__EXERCISE PROMPT__.
Collect all lines containing the word "computer" from the data.

(Stored data)
______

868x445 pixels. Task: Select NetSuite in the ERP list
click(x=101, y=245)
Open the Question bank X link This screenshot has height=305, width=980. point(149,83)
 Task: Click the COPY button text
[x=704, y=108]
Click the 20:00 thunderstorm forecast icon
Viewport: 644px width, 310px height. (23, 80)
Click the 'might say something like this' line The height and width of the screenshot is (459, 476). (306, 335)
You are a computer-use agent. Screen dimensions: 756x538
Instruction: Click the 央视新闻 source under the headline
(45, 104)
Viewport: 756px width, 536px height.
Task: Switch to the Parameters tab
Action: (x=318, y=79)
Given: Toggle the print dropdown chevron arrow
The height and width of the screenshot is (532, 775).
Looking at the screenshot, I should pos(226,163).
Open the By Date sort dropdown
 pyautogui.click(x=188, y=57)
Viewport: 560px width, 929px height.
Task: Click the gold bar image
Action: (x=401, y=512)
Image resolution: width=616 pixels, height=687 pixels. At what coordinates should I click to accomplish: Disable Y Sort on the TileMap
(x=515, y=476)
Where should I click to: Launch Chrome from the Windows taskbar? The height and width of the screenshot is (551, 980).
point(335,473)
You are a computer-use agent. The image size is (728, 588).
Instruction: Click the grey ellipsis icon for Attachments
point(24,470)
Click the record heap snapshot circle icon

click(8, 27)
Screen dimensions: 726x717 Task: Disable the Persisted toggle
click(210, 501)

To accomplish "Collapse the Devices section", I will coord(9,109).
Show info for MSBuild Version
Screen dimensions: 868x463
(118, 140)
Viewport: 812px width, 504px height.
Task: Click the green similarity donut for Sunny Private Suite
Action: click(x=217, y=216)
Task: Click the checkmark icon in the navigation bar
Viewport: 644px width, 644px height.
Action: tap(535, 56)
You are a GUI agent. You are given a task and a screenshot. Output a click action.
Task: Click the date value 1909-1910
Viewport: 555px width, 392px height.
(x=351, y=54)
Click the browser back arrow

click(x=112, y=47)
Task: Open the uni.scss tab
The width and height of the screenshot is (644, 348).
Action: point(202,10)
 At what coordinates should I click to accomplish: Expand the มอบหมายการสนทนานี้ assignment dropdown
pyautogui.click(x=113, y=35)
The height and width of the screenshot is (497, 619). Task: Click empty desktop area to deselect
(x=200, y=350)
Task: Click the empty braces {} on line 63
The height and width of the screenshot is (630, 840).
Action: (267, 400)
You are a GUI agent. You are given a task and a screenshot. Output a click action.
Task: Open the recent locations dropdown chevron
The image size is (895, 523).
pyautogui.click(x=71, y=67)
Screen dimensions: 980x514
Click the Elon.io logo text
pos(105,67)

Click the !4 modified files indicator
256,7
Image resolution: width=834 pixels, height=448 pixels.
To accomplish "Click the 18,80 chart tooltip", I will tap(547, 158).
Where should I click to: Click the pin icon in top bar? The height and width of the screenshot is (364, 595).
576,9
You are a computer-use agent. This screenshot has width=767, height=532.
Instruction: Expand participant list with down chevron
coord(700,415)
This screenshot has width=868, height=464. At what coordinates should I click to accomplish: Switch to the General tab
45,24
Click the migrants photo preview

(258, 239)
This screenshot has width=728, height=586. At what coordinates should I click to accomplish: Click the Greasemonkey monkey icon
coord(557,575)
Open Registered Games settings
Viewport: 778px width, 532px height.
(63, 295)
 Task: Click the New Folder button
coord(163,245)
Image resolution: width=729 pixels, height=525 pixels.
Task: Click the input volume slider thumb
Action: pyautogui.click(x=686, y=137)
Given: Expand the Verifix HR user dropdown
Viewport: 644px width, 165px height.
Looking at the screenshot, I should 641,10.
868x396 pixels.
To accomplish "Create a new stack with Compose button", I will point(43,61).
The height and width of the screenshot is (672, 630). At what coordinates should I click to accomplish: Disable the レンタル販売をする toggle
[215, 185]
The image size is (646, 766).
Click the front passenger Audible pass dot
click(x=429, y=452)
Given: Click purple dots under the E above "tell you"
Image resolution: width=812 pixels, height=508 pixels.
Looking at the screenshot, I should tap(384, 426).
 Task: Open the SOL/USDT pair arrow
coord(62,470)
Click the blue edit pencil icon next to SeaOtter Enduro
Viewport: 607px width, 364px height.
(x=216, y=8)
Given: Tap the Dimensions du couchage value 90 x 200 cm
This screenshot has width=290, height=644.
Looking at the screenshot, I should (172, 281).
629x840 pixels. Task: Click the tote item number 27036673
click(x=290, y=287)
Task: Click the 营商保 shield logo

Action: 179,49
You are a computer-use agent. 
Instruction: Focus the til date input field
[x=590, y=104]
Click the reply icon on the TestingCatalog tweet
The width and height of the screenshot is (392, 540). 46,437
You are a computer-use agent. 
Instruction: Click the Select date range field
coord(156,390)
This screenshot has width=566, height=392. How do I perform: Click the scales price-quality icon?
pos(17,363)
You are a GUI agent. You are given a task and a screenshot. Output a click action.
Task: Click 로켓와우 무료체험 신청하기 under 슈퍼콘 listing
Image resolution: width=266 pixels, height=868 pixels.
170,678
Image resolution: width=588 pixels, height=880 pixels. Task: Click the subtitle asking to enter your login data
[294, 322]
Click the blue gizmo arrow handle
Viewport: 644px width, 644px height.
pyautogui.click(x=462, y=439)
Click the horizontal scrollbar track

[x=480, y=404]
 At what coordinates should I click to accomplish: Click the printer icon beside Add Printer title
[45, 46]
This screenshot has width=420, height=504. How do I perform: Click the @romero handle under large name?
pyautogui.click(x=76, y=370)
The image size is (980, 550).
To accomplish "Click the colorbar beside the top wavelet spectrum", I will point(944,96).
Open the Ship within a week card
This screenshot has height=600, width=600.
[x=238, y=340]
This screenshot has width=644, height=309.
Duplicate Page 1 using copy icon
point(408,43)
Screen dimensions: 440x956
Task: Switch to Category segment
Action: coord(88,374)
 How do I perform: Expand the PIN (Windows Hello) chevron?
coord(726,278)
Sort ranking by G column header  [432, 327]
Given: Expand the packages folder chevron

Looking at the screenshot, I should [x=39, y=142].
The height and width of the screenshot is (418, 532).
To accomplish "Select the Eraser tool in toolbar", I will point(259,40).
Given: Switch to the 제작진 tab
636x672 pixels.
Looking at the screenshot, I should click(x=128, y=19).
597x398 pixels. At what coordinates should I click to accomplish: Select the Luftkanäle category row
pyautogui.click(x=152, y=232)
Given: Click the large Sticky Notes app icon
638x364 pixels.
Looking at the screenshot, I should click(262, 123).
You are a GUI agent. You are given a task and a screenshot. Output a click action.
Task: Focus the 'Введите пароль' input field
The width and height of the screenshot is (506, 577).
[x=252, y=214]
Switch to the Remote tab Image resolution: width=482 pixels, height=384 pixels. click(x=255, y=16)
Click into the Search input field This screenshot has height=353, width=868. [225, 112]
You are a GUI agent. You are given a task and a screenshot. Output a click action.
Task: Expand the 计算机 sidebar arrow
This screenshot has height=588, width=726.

______

__ANSWER BOX__.
You are a computer-use agent. Screen dimensions: 756x538
You are a computer-use agent. The image size is (728, 588).
You are a computer-use agent. This screenshot has width=767, height=532.
You are a computer-use agent. 
You are a computer-use agent. 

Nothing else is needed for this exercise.